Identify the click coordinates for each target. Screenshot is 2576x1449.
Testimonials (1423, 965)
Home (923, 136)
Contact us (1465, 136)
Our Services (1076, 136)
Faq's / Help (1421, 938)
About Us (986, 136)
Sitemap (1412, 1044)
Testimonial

====================

From top to bottom, reproduce the material exactly.

Identify the click coordinates for each target. Screenshot is 2576x1449.
Testimonials (1423, 965)
Home (923, 136)
Contact us (1465, 136)
Our Services (1076, 136)
Faq's / Help (1421, 938)
About Us (986, 136)
Sitemap (1412, 1044)
Testimonial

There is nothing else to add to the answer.